L’histoire est vieille de dix jours et n’inciterait plus à la discussion si les chroniqueurs chroniquant avaient saisi le sujet pour en tirer quelque sapide déduction. Mais non, ces messieurs ont une légèreté de touche qui leur permet d’épousseter un cas sur une surface de deux colonnes sans en enlever la poussière.
Un sujet est encore vierge quand la plupart des articliers lui ont fait subir les derniers outrages de leur copie démesurément allongée.

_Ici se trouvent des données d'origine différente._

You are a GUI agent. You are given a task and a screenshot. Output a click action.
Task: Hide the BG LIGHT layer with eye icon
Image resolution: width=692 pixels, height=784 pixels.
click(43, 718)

En cinq lignes, pour rappel, l’aventure se note :
Dans un tramway — Le député épateur chope d’audace la place d’un quelconque citoyen — Intervention du policier type qui parlemente avec l’honorable parlementaire en l’esquintant de réglementaires coups de poing — Épilogue : tout le monde au poste.
C’est plutôt gai.
On s’imagine bien, à la sortie du théâtre, ce bon M. Rousse, représentant du peuple ; il est avec une dame, devant le bureau d’omnibus, écoutant, impatient, l’appel des numéros. La voiture s’emplit — la dernière voiture. Faudra-t-il prendre un fiacre ? À cette pensée, l’homme à 25 francs par jour ne se possède plus : « Je suis député », fait-il, et fendant la foule compacte il passe, tirant sa dame. Il arrive près du conducteur ahuri, « Je suis député », hurle-t-il et il monte sur le marchepied — la dame emboîtant le pas. « Je suis député », triomphe-t-il encore, s’asseyant, tout fier, à la place volée.
— Ah ! tu es député ! et pign ! et pan !
Cela c’est un monsieur qui n’est pas content et qui manifeste sur la figure de l’Honorable, l’arrache de sa banquette et l’envoie rouler hors de l’omnibus. La dame suit toujours.
Indiscutablement la scène est joyeuse et l’inconnu administrant, avec ce sans-gêne martial, une correction au législateur mérite un petit bravo.
Mais, on dévoile que cet appréciable don Quichotte est un policier qui s’entretient la poigne — cette poigne qui, d’autres soirs, s’abat aussi inconsciente, sur de braves femmes retournant tranquilles chez elles.
Ça jette un froid.
Nous n’imiterons pas pourtant ceux de nos confrères qui consomment l’exécution de l’agent de police. Quoi qu’on puisse dire, l’acte en question constitue, pour la personnalité de cet officier de paix, une circonstance atténuante.
Récemment c’était un sénateur encombrant, voulant forcer les consignes faites pour le vulgaire gibier que nous sommes, c’était un père conscrit qu’un garde républicain du palais de justice conduisait au clou, cabriolet au poing. Maintenant c’est le tour d’un député. Bravo !
Berlin s’est fait une réputation parce qu’en cette ville il y a, paraît-il, des juges.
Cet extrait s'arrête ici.